I think that hammers home what I would like to develop over the next 10 minutes in relation to unemployment and why we should be looking at this as a parliament and not on a party political basis. In developing the theme I would like to be quite unashamedly parochial because I think we need to look at some of the facts rather than to have rhetoric as our only answer and as our sole cause for logic, or apparent logic, in this debate. The Minister, when referring some two hours ago to the challenges, said that there is some realisation by our Government of the potential for employment growth. He referred particularly to maintaining an equitable distribution of employment. I refer to that aspect. Reference was made to a number of mining developments- Gove, Mt Isa, Rundle shale oil and so on. One which was not mentioned was the brown coal deposits of the La Trobe Valley in Victoria which will become so significant as time passes that the whole of Australia will focus its attention on those brown coal deposits, which are the largest known in the world. They currently comprise an estimate of 123,000 million tonnes of which 70,000 million tonnes have been confirmed and 35,000 million tonnes have been committed for electricity production. The Loy Yang project, costing $2,800m, is currently being developed. If we try to relate that project in money terms to other known projects, it would be about equal to the total cost of the Sydney Opera House, the Snowy Mountains hydro-electric scheme and the Tullamarine Airport. It is a massive development and it is only the start of a number of massive developments which are going to take place in the area.

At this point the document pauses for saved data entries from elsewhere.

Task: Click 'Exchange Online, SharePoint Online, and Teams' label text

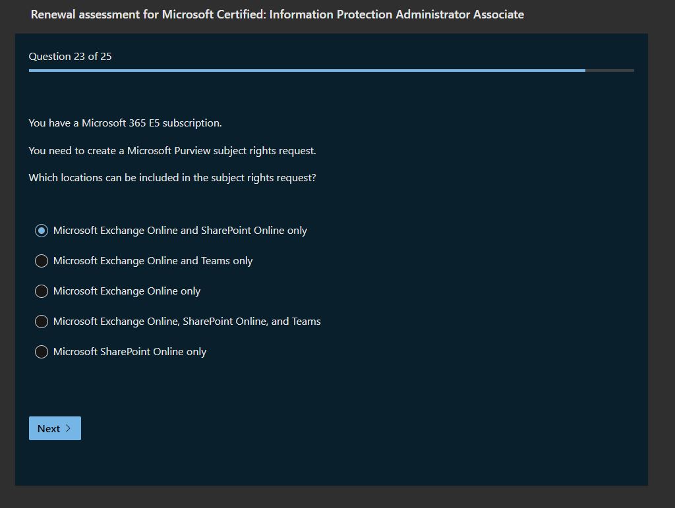Action: point(187,322)
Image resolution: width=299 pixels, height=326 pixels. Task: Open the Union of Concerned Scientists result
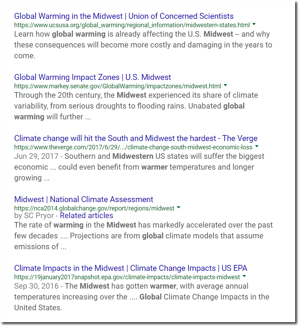[x=124, y=16]
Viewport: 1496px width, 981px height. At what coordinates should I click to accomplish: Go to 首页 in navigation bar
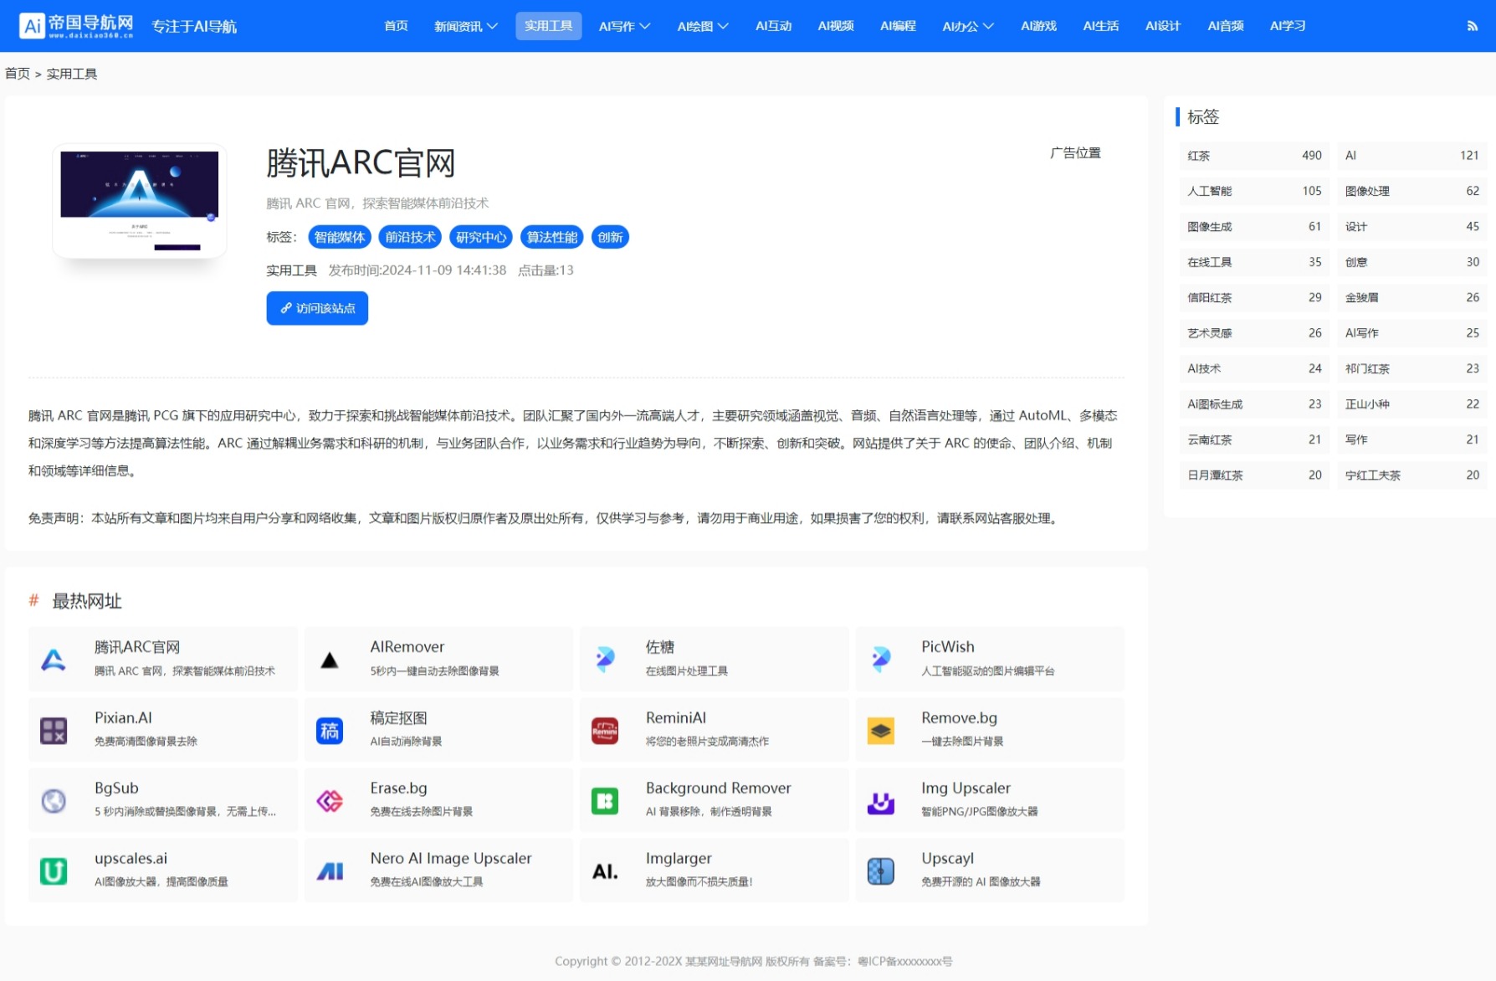(396, 26)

I want to talk about the Latrobe Valley because social problems presently exist in that area as a result of the unemployment situation. In spite of the work that is going on in this area and the fact that over 300 adult male job vacancies were recorded at Morwell, there are 315 people registered as being unemployed. That situation is unique in Australia. On the other hand, we have a very worrying situation in that 559 junior females were registered as unemployed at 28 March. There are only 1 5 jobs available for those 559 junior females. Why should we look at this situation? I emphasise that a sociological change is taking place and that this study which I am developing can be applied throughout Australia. If we look at sociological changes in regional centres, we must also look at what is going on in the rural centres. In that area, we saw three years ago the dairy industry on its knees. It was not earning any income. People were in receipt of the unemployment benefit as a result of a major policy change by this Government and the farm and the family were being held together because the women were able to go out into regional centres and get employment- I emphasise this- in the clothing, textile and footwear industries.

One of the problems which has been identified by the Minister in his speech tonight is that there must be an equitable distribution of employment. What comes to mind, of course, is the current Industries Assistance Commission draft report which suggests there should be some changes in relation to tariff protection in the three industries which I have mentioned. Let me look at those changes and indicate how they would have an effect in an electorate like mine which could be reflected in other electorates around Australia, whether they be Labor, Liberal or National Country Party electorates. Let us look at what is happening. We are not just talking about jobs in factories. We are looking at a total community effort by local government, by State government and by the Commonwealth government. For example, in the Commonwealth government area, money has been made available under the Commonwealth Regional Development Program. In the Geelong area of Victoria the industrial estates and modular factories were developed under a grant or a loan of $1,044,000 under the program between March 1978 and 20 February 1980. 1 assume that there will be a great effort to attract decentralised industries to those areas and other areas. Those industries that are likely to be attracted are those which perhaps will fall into the category of clothing, textile and footwear industries.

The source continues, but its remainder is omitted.